- ASSIGNMENT: In the copy, include all of the listing exactly and none of its pictures.
········
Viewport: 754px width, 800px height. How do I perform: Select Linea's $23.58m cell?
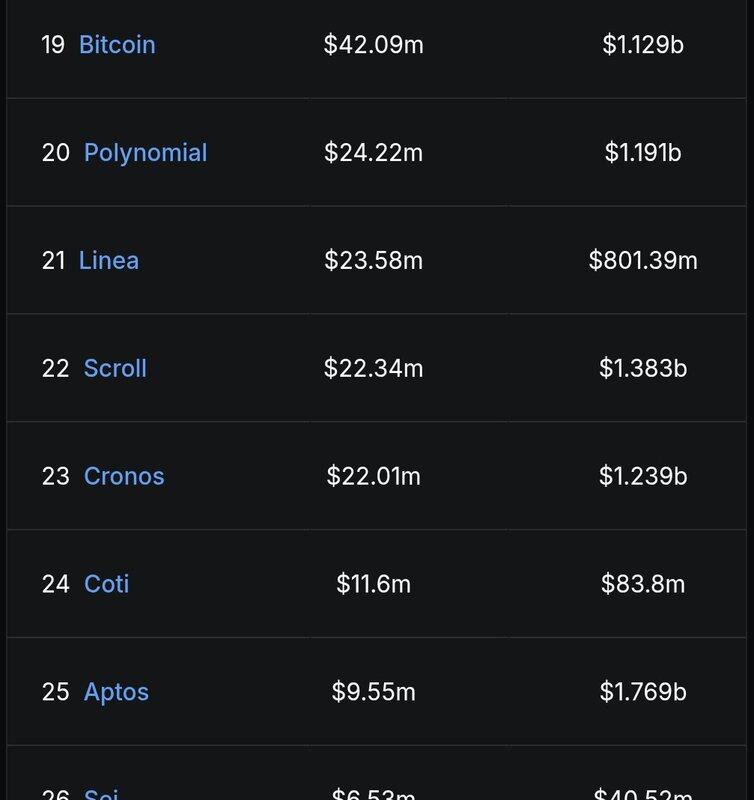tap(373, 261)
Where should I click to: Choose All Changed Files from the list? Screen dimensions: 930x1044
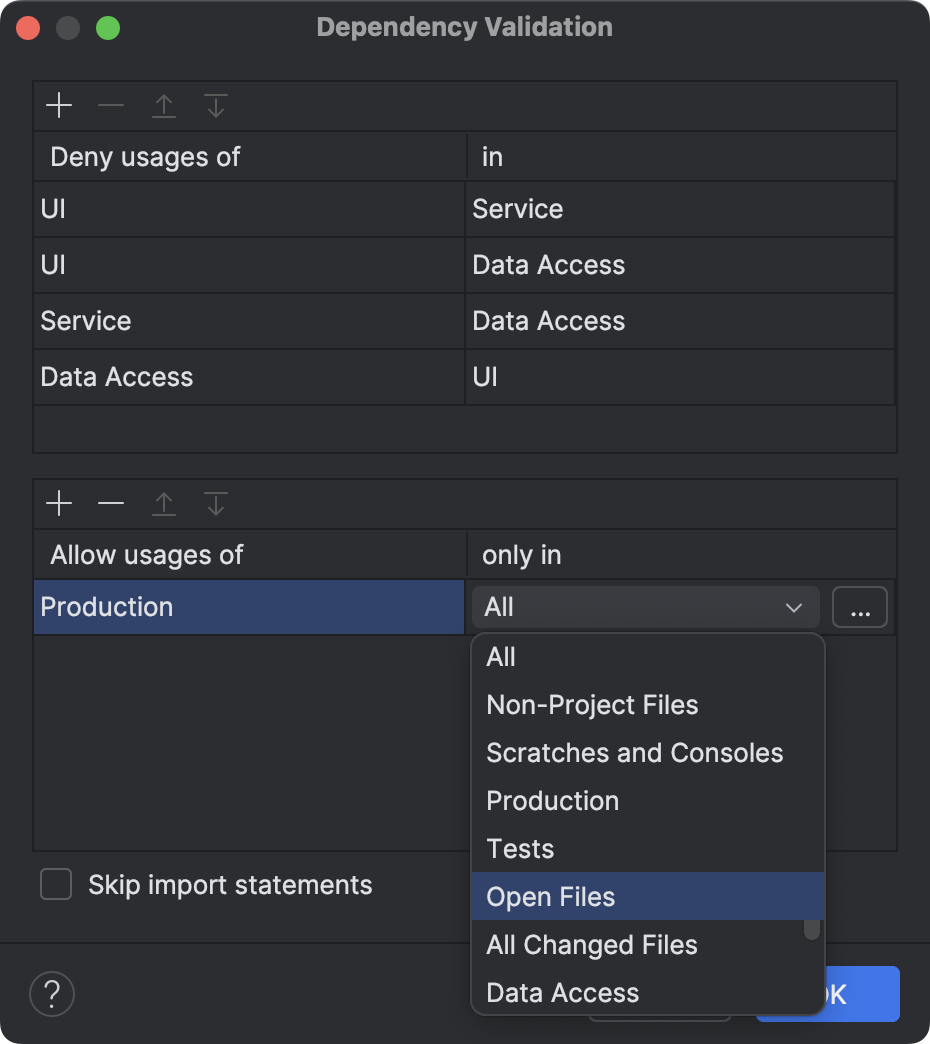[x=591, y=944]
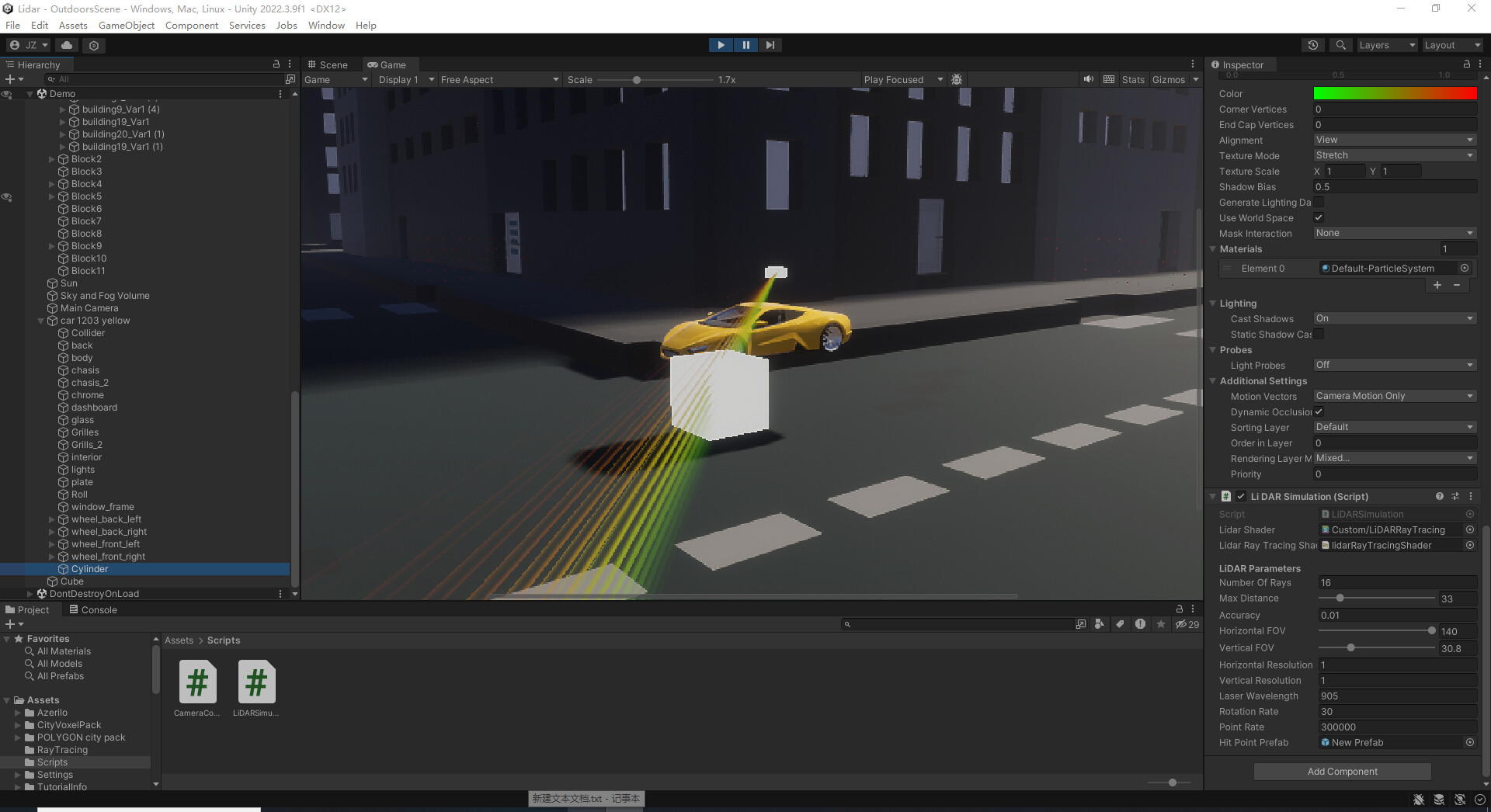
Task: Click the Add Component button
Action: [x=1342, y=772]
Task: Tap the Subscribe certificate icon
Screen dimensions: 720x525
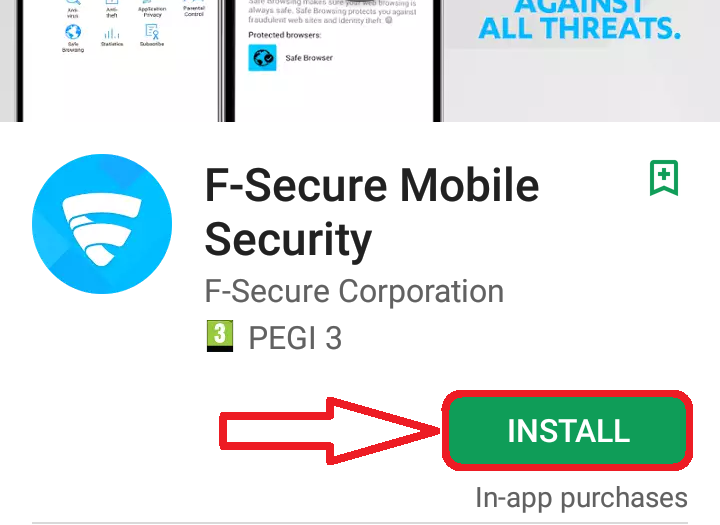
········
- SOLVED PROBLEM:
Viewport: 754px width, 800px height. How do I perform: Select Linea's $23.58m cell?
tap(373, 261)
Where should I click to: Choose All Changed Files from the list? Screen dimensions: 930x1044
[x=591, y=944]
Task: Click the Add Component button
Action: [x=1342, y=772]
Task: Tap the Subscribe certificate icon
Screen dimensions: 720x525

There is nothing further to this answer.